Automakers are taking steps toward a future where mobility services will make individual car-ownership less necessary, while trying to fend off technology giants targeting the same market. General Motors Co., Daimler AG and Honda Motor Co. are among manufacturers that are investing in ride-hailing applications and developing self-driving vehicles.
Toyota Motor Corporation is now making its largest bet to date on ride hailing with a $1 billion investment in Singapore’s Grab Holdings Inc. The Japanese auto manufacturer’s investment values Grab, Southeast Asia’s largest car-hailing service, at just over $10 billion. A Toyota executive will be appointed to Grab’s board, and another Toyota employee will be seconded to Grab to as an executive officer
The investment aims to allow Grab to expand its range of online-to-offline services such as food delivery and electronic payments in the region.

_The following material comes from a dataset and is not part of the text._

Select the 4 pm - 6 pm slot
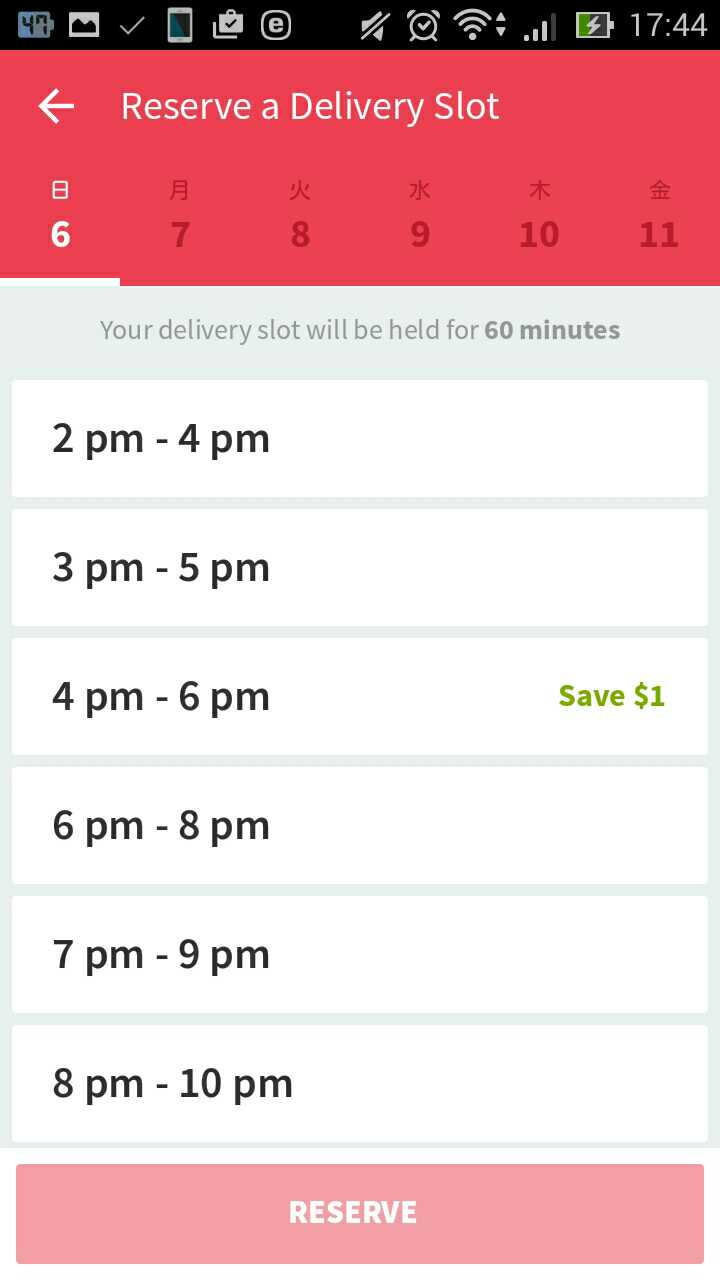This screenshot has height=1280, width=720. 300,696
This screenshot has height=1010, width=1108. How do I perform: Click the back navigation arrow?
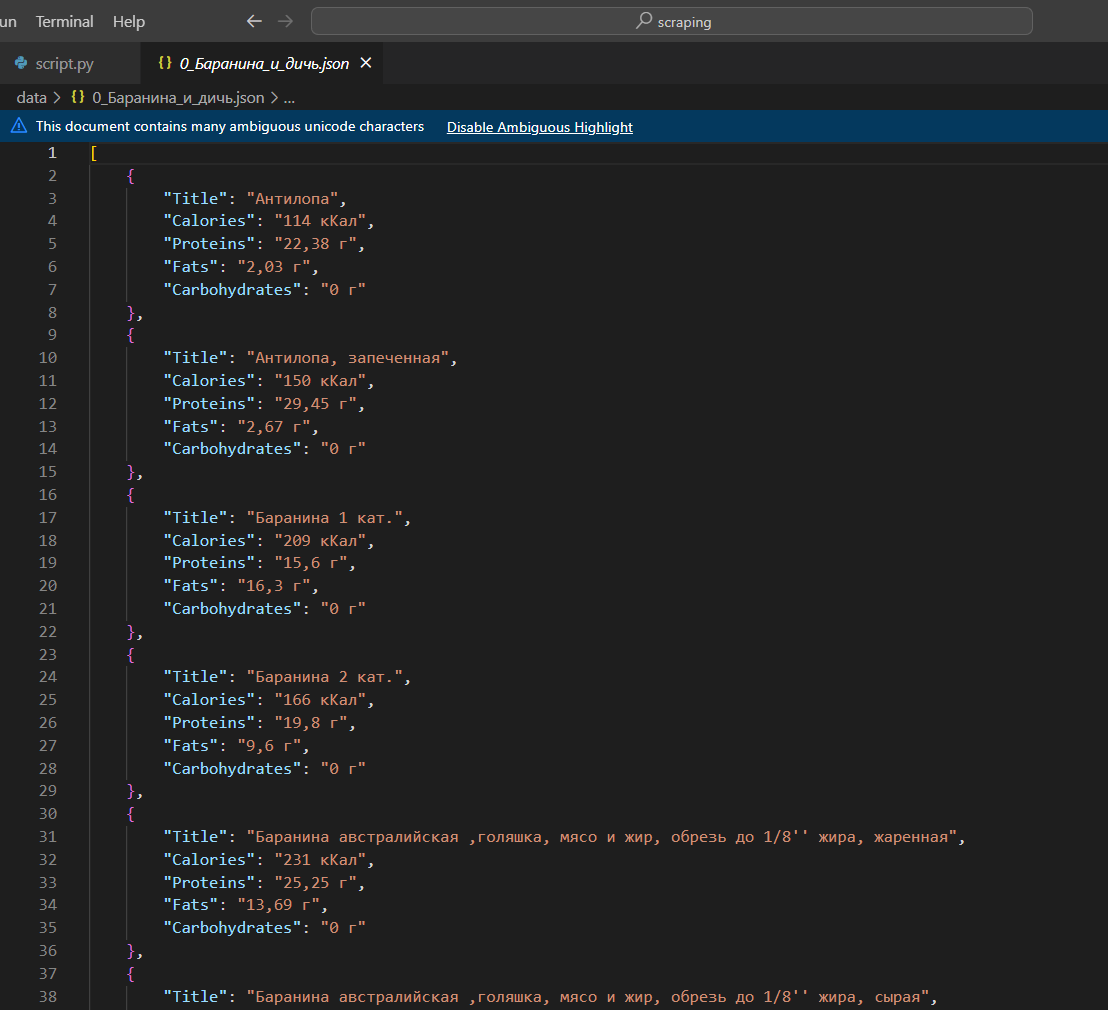coord(254,21)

“As a global leader in the automotive industry, Toyota’s investment in Grab is based on their conviction in our leadership in driving the adoption of new mobility solutions and expanding [online-to-offline] mobile services, such as GrabFood and GrabPay, in the region,” Ming Maa, president of Grab, said in a statement.
According to Grab, the investment will allow Toyota to further integrate its services such as user-based insurance and predictive maintenance with the Singapore-based company. That could act as an incentive for drivers to drive more safely to enjoy lower insurance premiums.
“Going forward, together with Grab, we will develop services that are more attractive, safe and secure for our customers in Southeast Asia,” Shigeki Tomoyama, Toyota executive vice president, said in a statement included in the announcement.
“This is a good decision — Toyota should not be late in this area,” said Tatsuo Yoshida, an equities analyst at Sawakami Asset Management Inc. in Tokyo. “Ride sharing is coming. For car companies, this is a painful reality, but it can be a business opportunity if they understand it correctly.”
Toyota President Akio Toyoda is working to turn the 81-year-old auto giant his grandfather founded into a mobility-services provider. The company has also backed Uber Technologies Inc. and invested in Japan Taxi, an Uber rival run by the chairman of Tokyo’s biggest taxi operator.